* [Task brief] All that should be output is the block of lines below from the line with "This screenshot has height=475, width=868." to the line with "You are a computer-use agent. This", both included, exactly as written.
[Opening Data for analysis section]
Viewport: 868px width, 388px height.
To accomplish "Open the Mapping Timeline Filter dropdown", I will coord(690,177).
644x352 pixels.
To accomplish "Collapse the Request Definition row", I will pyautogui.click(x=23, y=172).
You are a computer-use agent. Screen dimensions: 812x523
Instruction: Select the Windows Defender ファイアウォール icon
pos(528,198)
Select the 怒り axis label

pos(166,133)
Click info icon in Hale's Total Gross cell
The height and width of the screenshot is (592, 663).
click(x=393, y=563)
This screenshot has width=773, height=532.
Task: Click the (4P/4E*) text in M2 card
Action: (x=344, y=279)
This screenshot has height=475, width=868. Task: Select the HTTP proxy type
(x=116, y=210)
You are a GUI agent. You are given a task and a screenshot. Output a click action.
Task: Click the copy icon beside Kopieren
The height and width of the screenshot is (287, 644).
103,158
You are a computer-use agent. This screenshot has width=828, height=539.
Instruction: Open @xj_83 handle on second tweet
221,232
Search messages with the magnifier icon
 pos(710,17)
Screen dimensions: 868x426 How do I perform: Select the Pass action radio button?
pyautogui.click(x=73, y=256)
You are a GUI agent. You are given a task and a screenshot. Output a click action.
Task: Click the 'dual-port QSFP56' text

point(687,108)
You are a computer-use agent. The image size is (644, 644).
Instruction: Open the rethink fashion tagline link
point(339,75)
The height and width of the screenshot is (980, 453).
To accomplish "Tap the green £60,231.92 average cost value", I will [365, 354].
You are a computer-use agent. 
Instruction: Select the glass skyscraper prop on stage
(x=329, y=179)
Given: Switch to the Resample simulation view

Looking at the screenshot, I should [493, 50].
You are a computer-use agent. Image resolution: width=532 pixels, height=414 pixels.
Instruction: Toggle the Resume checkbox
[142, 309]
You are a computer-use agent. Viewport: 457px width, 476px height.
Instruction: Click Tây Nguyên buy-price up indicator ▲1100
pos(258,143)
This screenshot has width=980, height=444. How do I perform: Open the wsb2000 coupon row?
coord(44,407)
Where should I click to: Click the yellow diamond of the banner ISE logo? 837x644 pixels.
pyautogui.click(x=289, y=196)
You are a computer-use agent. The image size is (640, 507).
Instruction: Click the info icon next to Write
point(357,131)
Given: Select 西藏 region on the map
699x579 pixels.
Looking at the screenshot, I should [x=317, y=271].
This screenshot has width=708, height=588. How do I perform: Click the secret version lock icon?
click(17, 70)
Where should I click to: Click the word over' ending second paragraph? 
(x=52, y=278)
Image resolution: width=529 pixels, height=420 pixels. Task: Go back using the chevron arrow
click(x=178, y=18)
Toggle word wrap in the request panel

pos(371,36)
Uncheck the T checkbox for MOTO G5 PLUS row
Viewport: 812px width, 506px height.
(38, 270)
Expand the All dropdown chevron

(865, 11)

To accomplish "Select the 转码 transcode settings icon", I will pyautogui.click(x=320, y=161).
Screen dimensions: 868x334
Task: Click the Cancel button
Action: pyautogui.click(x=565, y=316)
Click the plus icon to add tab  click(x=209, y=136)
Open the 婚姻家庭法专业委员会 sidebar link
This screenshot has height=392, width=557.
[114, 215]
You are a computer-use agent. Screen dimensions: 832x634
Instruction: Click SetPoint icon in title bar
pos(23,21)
[Closing Data for analysis section]
* [Written solution]
This screenshot has height=475, width=868. Task: Select the HTTP proxy type
(x=116, y=210)
You are a GUI agent. You are given a task and a screenshot. Output a click action.
Task: Click the copy icon beside Kopieren
The height and width of the screenshot is (287, 644).
103,158
You are a computer-use agent. This screenshot has width=828, height=539.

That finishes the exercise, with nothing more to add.